Secteur Paul-Albert: La ville ne communique pas assez quand c’est important de le faire

Selon un article par Claudine Mainville dans le journal Le Courrierl, les citoyens du secteur Paul-Albert ont démontré leur mécontentement lors de la séance du conseil du 25 août. Les citoyens qui, en ce moment ont leur propre système d’alimentation en eau potable et d’assainissement des eaux usées, se trouvent impliqués dans un projet qui les ajoute sur le réseau de la ville.

Selon l’article, une citoyenne se plaignait « Depuis l’automne dernier et encore aujourd’hui, j’ai fait de nombreux appels à l’hôtel de ville, on m’a toujours assuré que je recevrais des informations sur le projet, sur les travaux, sur les coûts…etc. Je n’ai jamais rien eu, même aujourd’hui, la rue a disparu, je dois traverser le boisé pour rentrer chez moi avec mes bottes d’eau.  »
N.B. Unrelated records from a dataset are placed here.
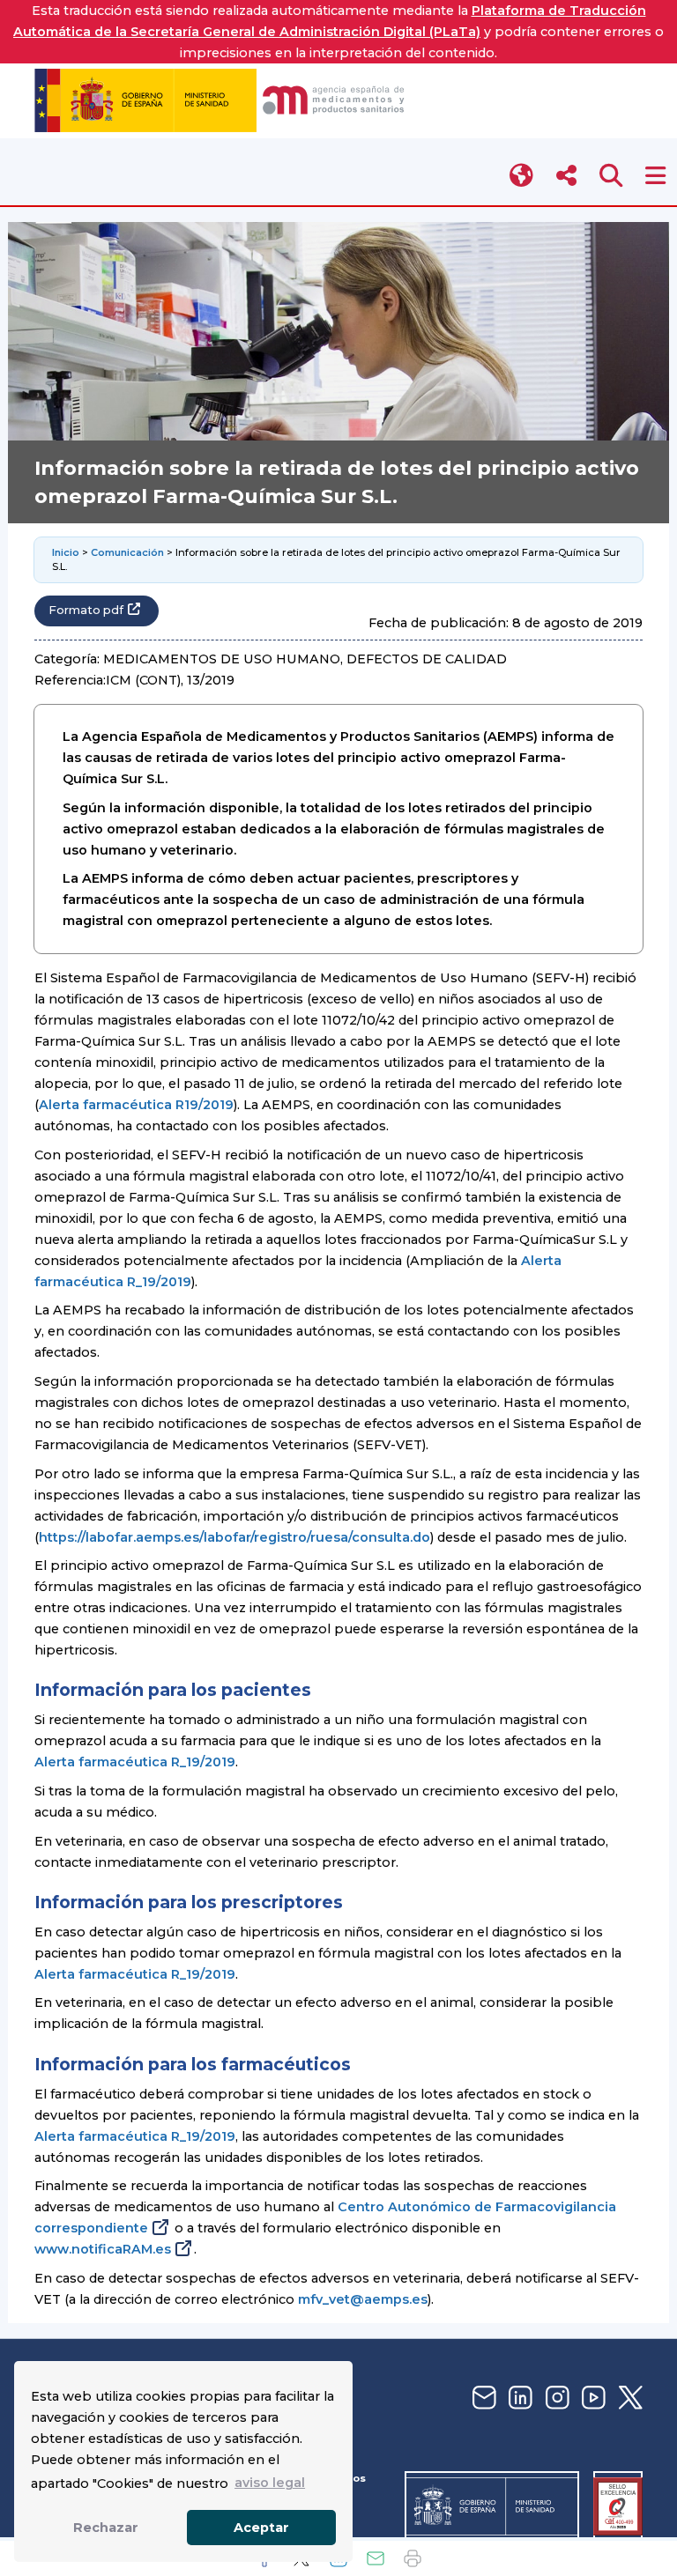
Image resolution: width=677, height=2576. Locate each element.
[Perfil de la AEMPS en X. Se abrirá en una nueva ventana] (628, 2398)
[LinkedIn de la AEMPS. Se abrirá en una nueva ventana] (518, 2398)
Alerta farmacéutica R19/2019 (136, 1105)
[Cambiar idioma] (522, 176)
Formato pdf (85, 610)
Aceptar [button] (261, 2527)
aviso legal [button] (269, 2483)
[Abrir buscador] (611, 176)
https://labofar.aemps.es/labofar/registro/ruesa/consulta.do (234, 1537)
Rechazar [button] (105, 2527)
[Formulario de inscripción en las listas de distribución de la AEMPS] (482, 2398)
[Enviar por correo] (375, 2558)
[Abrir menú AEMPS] (655, 176)
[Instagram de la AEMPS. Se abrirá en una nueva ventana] (555, 2398)
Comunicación (127, 552)
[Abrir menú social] (566, 176)
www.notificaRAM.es (102, 2249)
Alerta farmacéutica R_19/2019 (134, 1762)
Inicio (65, 552)
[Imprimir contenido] (412, 2558)
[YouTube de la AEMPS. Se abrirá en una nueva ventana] (591, 2398)
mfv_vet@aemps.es (363, 2299)
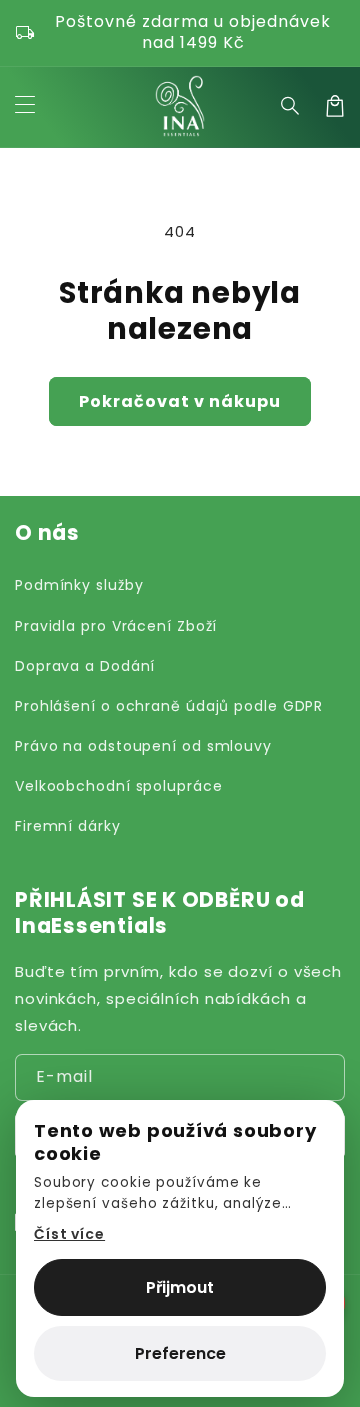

À la rencontre samedi du district du 29 août une soixantaine de citoyens ont participé à une rencontre présidée par Alain Portelance, le conseiller municipal du quartier de la Côte-Saint-Louis.

Les plaintes tournaient principalement autour de trois éléments :

1) Un manque de communications de la part de la ville en ce qui concerne les travaux et l’impact sur les résidants.

2) Des informations contradictoires de la ville.

3) Le fait que les gens n’ont pas été amplement avisés qu’un règlement d’emprunt au montant de 16.3$ millions a été porté à 21.6$ millions. L’avis a été publié pendant la période de vacances d’été lorsque nombreux citoyens du secteur étaient partis en vacances et ne pouvait pas le contester. Ce changement représente une augmentation de 30% dans le coût du projet depuis le mois de juin.

Suite à l’augmentation, les résidants doivent assumer environ 13 000$ par 75 pieds de lot. Portelance a expliqué que l’augmentation représentait seulement 5$ par semaine par lot de 75 pieds…….sur 30 ans!!.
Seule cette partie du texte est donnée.